Security | 2 min read
The Any/Any No-No: A Security Dilemma Solved
So, you just bought a Firewall cluster for the price of a compact car, you upgraded the firmware, applied the initial config and set-up an any to any rule. So far so good, but now what?
If you are lucky and this project is a life-cycle you can take over the existing rule set but if this is a green field approach and you have little or no guidance to go by, then you are doomed.

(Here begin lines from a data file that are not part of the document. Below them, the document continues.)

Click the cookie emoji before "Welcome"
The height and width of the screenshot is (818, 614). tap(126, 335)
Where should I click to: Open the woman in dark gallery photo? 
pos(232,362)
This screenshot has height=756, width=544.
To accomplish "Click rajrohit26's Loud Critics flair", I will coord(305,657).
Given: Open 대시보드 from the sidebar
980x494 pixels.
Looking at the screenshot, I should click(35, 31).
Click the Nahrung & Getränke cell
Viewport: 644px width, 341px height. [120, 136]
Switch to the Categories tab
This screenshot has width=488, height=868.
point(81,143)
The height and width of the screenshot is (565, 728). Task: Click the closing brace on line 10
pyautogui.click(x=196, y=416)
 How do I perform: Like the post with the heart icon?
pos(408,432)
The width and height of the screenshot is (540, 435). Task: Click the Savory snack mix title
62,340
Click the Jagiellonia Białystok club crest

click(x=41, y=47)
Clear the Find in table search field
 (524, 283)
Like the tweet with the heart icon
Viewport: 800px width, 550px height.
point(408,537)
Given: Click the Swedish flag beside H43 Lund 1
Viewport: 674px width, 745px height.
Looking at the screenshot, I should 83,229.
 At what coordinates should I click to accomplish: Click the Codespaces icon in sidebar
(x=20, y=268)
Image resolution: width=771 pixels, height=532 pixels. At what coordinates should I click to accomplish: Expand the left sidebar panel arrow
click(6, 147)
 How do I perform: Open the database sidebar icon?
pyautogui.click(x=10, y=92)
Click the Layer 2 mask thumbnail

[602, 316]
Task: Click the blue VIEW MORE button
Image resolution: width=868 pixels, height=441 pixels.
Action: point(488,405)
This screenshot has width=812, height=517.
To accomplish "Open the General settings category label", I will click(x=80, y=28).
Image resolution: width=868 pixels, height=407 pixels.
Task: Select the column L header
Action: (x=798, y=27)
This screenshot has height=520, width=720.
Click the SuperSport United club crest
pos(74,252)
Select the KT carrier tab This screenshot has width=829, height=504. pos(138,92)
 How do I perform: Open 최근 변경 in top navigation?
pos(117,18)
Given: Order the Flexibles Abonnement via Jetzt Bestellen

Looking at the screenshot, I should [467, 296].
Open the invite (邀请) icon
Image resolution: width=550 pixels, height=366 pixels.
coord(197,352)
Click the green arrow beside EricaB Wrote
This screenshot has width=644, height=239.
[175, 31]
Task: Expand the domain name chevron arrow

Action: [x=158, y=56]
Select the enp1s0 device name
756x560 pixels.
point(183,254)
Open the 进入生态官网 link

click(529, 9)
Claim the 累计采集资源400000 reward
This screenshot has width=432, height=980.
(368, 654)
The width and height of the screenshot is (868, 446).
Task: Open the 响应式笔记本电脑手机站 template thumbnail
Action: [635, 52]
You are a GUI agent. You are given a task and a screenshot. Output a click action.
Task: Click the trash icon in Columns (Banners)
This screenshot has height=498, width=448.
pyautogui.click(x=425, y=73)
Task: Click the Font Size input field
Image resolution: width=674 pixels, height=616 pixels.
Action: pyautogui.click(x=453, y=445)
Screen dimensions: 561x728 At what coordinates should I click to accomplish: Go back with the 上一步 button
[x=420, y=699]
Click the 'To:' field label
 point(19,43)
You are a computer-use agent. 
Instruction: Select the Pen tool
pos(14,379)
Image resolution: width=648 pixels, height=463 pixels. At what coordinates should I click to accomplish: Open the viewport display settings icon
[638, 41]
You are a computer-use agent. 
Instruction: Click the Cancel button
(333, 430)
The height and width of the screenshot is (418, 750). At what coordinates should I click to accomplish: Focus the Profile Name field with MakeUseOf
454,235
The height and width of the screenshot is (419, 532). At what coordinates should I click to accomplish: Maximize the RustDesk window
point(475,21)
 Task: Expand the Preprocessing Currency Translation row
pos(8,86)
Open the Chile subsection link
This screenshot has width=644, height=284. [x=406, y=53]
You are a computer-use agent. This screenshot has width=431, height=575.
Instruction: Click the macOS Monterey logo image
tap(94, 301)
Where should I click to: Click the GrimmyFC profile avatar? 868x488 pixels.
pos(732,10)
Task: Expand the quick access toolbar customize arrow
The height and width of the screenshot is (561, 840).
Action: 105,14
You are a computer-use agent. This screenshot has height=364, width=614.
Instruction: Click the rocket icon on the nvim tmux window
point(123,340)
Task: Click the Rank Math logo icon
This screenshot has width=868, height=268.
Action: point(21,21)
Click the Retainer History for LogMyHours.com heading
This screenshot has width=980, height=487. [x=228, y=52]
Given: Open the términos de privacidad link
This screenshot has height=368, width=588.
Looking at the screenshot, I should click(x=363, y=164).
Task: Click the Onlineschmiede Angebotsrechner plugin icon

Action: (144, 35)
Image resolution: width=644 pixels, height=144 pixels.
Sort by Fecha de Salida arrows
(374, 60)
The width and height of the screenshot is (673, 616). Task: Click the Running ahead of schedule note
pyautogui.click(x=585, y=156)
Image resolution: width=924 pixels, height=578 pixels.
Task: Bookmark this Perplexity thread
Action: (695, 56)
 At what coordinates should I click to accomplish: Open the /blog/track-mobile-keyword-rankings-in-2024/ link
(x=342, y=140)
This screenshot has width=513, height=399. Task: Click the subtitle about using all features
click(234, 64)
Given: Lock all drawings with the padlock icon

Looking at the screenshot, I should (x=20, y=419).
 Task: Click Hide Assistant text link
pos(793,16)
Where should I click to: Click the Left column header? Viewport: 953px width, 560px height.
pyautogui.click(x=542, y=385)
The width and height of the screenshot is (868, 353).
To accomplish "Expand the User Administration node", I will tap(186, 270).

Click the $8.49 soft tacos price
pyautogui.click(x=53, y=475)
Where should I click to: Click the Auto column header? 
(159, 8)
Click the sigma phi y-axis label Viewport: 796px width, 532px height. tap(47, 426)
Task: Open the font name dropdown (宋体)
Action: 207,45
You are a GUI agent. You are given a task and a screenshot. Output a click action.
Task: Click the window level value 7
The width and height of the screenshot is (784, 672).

As a system integrator, we come by this scenario more often than we like. If a customer is unable to specify the requirements for a Firewall project, we must revert to plan B. A small ingenious device, an Intel-based NUC (running Linux) that hosts a syslog server, with a piece of proprietary software called FlowUI; it has one purpose, to collect, log and store all sessions flowing through the Firewall:
To verify correct operation, an overview of the logged sessions can be easily viewed in a dashboard (Grafana):
This NUC stays connected to the Firewall and records all traffic for a defined period, usually a month, after which the NUC along with the data is returned to us where it is validated and imported into a database. Through the web based UI, the flows can then be analysed – for example by its source and destinations:
or by its destination port (e.g. “Application” – either pre-configured or custom):
or also a combination of both – for example to see all https connections:
In collaboration with the customer we can map these flows to (custom) “applications” and subnets which are stored as address-book entries:
Finally, the gathered and entered information is processed and analysed by our Software. The result is a set of config statements for applications, address-books and security policies which can be applied easily to Juniper SRX Firewalls. Problem solved.